We find a useful analogy for this view in the history of forest management. The national parks service learned that to fight wildfires at all costs across any parkland that burned was not the right policy. After many decades of effort in the first half of the twentieth century, they found that fighting fires at all costs led to more fuel coming along for an even bigger fire later. This of course was potentially much more damaging to the ecosystem, and also made it problematic for the park service to fulfill its mission. As a consequence the decision was made to, in part, let burns that started from natural causes such as lightning actually course through the forests to a certain extent. In other cases where humans had settled closer in, the preventive measure was taken to physically remove the fuel for the future fire - the detritus from the forest - through a painstaking process of pruning and collection. Neither of these sensible control methods - pruning or controlled burning - has come about in our financial system in the aftermath of the "wildfire" that burned through our market and our economy in 2008-2009. This increases our concern about future downside volatility in the markets.
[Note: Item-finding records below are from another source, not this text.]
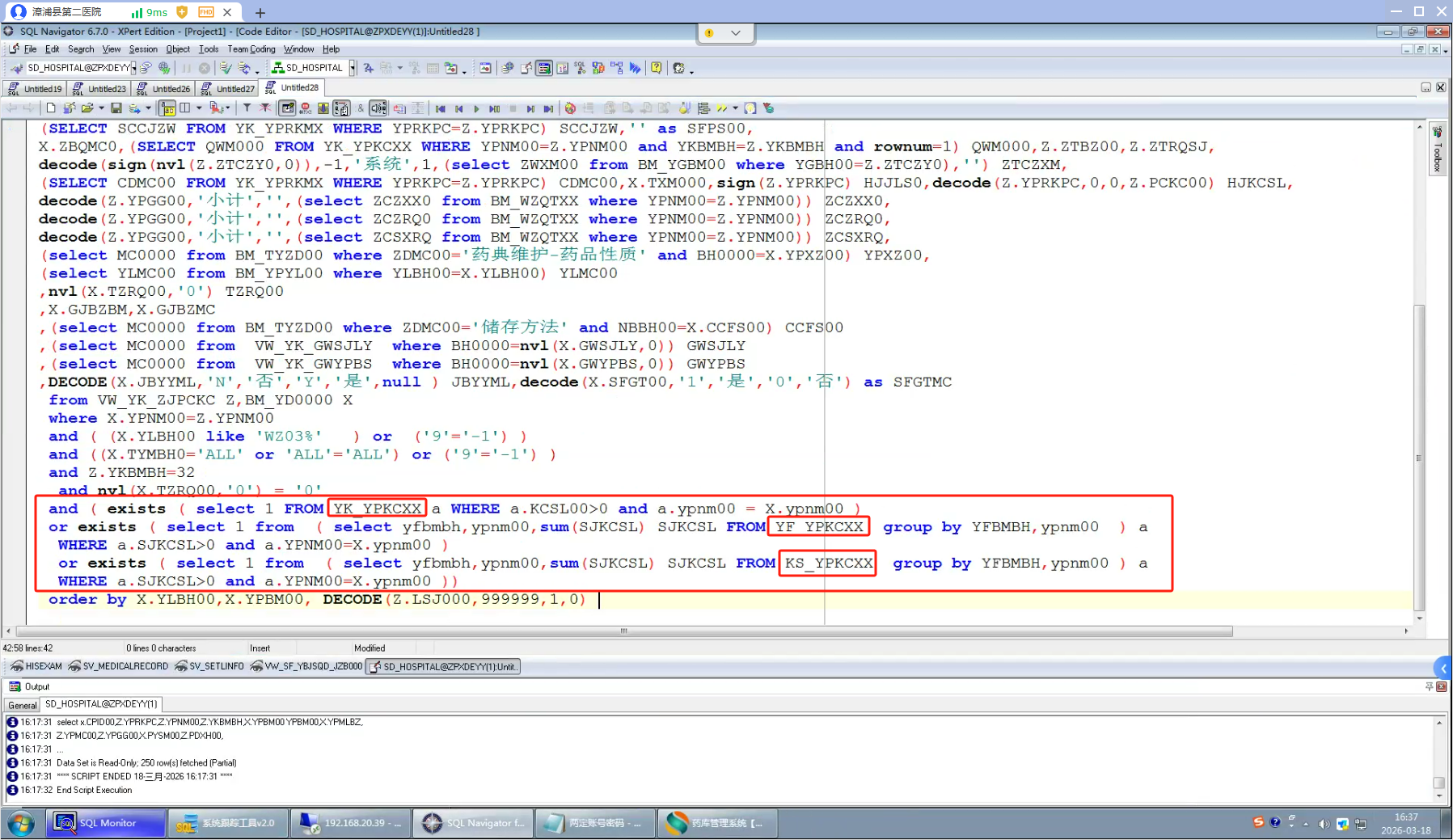Click the horizontal scrollbar of the code editor
Image resolution: width=1453 pixels, height=840 pixels.
click(624, 631)
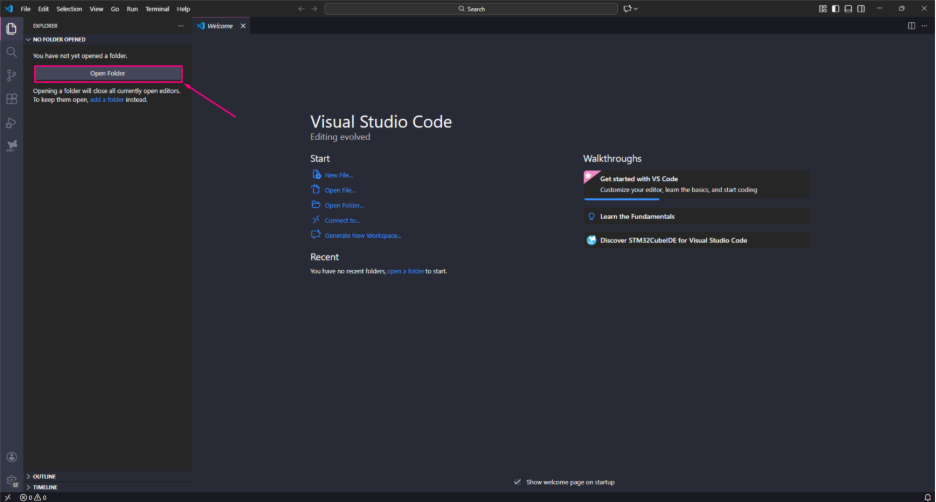The image size is (936, 502).
Task: Expand the Outline section
Action: pos(44,476)
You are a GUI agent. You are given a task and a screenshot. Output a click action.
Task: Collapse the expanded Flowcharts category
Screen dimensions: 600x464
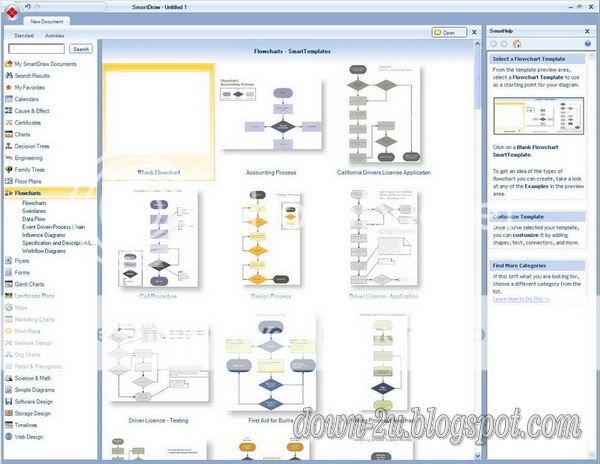click(28, 192)
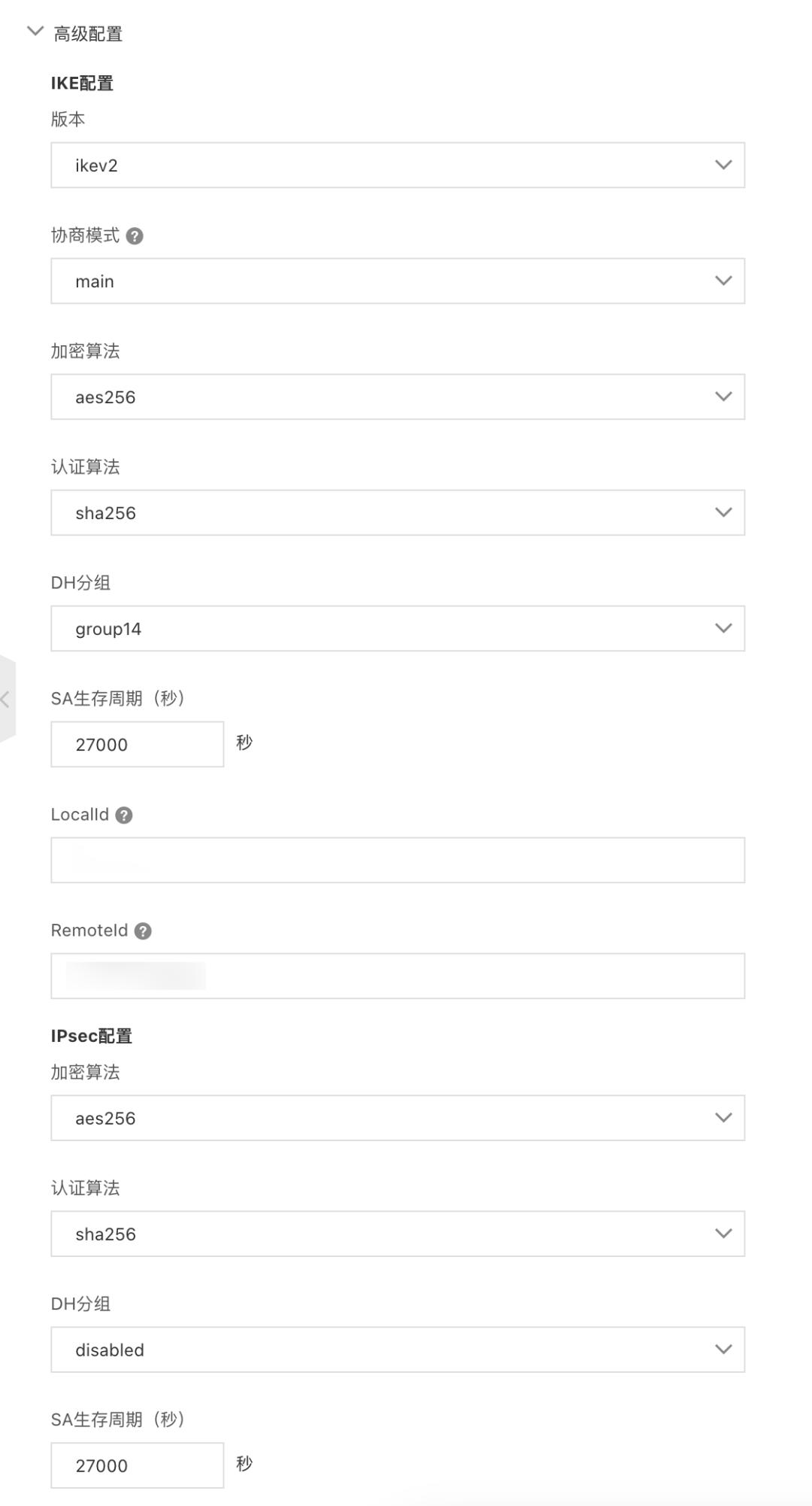Open the IKE DH分组 group14 dropdown
This screenshot has height=1506, width=812.
point(397,628)
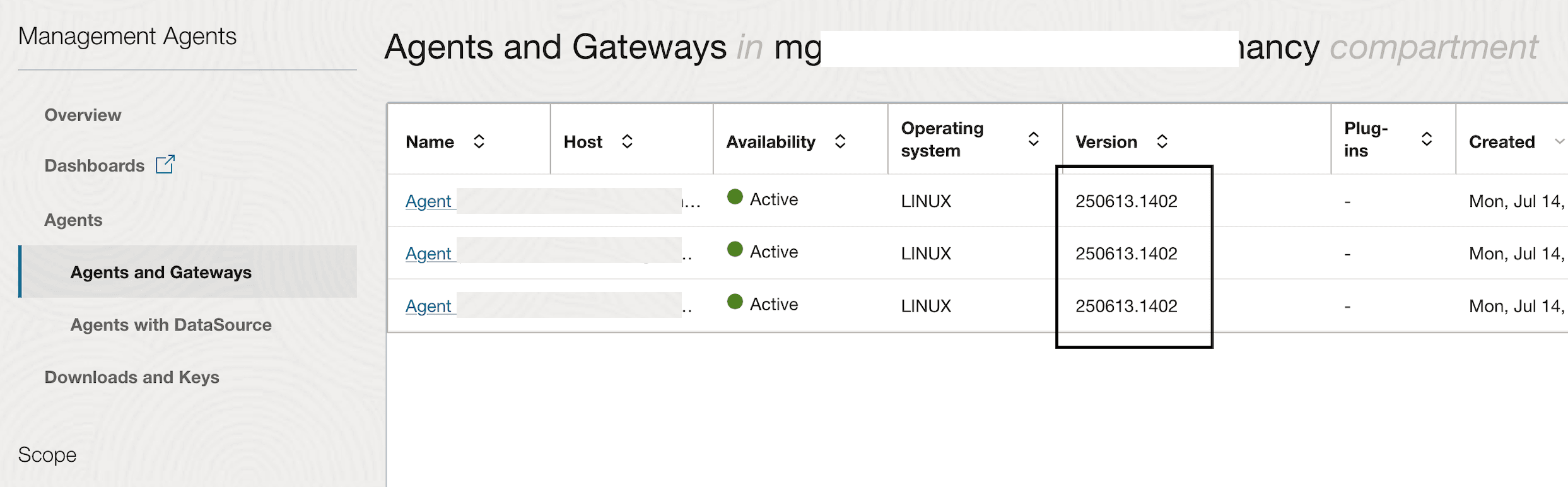Screen dimensions: 1568x487
Task: Open the third Agent link
Action: point(428,305)
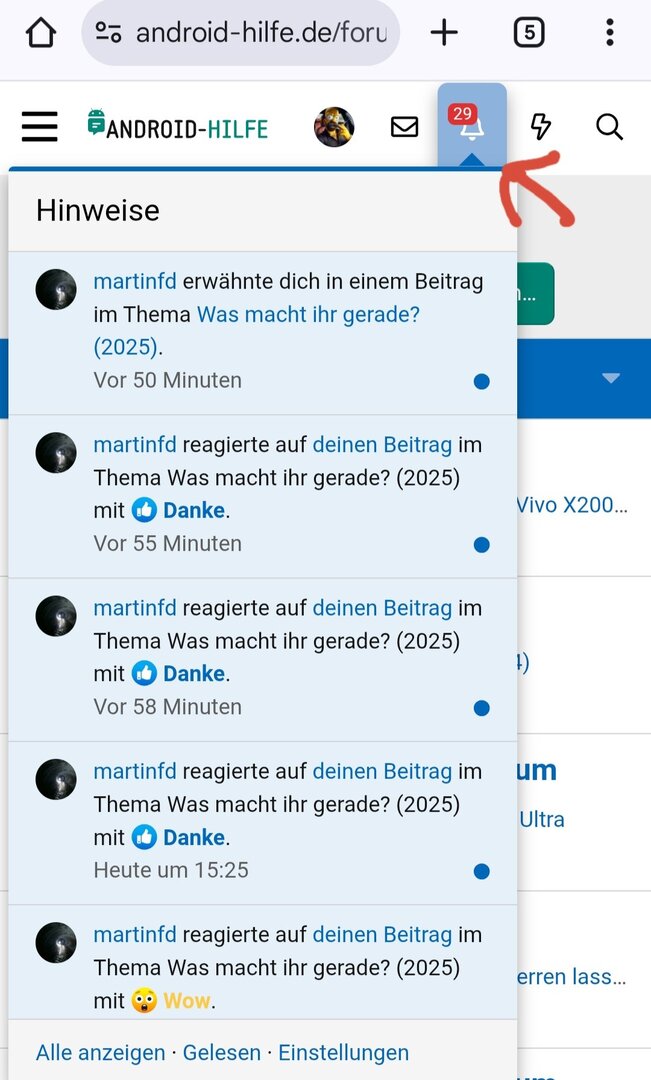The height and width of the screenshot is (1080, 651).
Task: Open the browser three-dot menu
Action: click(x=610, y=33)
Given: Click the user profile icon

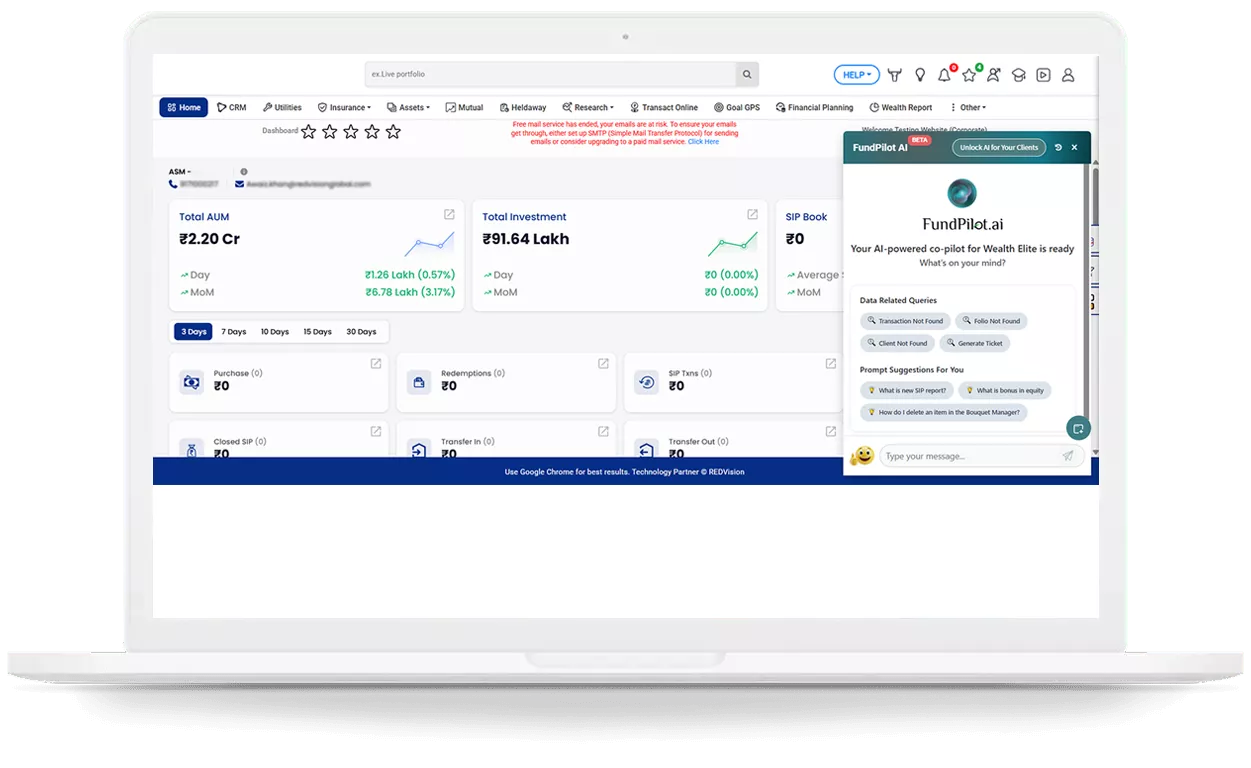Looking at the screenshot, I should coord(1068,75).
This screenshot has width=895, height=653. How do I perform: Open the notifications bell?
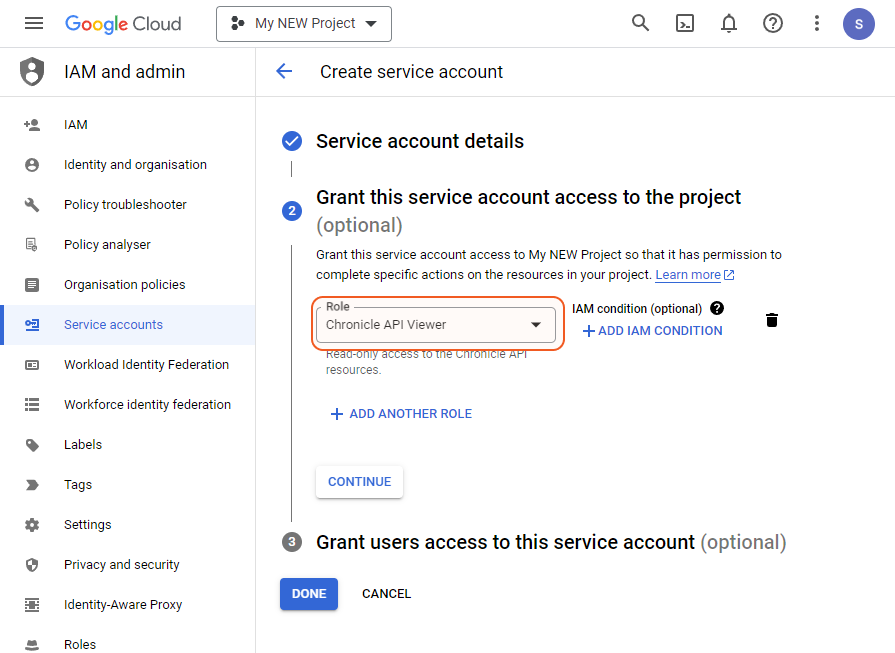729,23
We have been talking with you about the continued caution we think is needed in this environment for some time. We feel that on balance of all the evidence to date, this caution is more warranted than ever. Europe is in grave danger of becoming economically unstable in the coming few years, and the way it may do so may once again threaten the American economy as well. Much of our ability to resolve economic problems and thus to move forward with a more healthy outlook rests with a political situation that has become increasingly dysfunctional, particularly on issues related to taxes, spending and the deficit. Several generations of financial analysis have been predicated on the existence of a 'risk-free rate' of return, that is, the return received on a longer-term U.S. debt security. At this moment in economic history, however, we wonder if analysts may not justifiably shift their attention from the question of 'what is the risk-free rate,' to 'is there a risk-free rate', thus raising the thorny issue of intrinsic risk in the largest and strongest economy globally. These are not problems that make us sanguine about the potential for intermediate-term capital appreciation.
Of course, we don't know at which exact moment our caution will be most warranted. Since around August of 2010 the market has moved blithely up on news of easy monetary policy and on a human predilection for drawing a straight line forward from our most recent experience - not on fundamentals. Historically we have observed that this could go on for awhile. We don't think it is a good idea, though, even as your portfolios lag the overall stock market this year to date, to chase the storm.
We continue to tilt your portfolios away from the U.S. dollar, and instead are emphasizing non-U.S. government bonds of high quality and short duration, stocks of high quality companies globally with strong balance sheets, opportunistic corporate debt securities, and gold. In the U.S., we are more focused on investments that emphasize income - yield and dividends - than on capital appreciation. We think this is appropriate pursuit of opportunity, even as we expect trouble ahead. As an Italian proverb points out, "since the house is on fire, let us warm ourselves." We continue to seek positive return for you in this environment, even as we ramp up the caution.
This is a general assessment of client portfolios and does not reflect the specific circumstance of every client.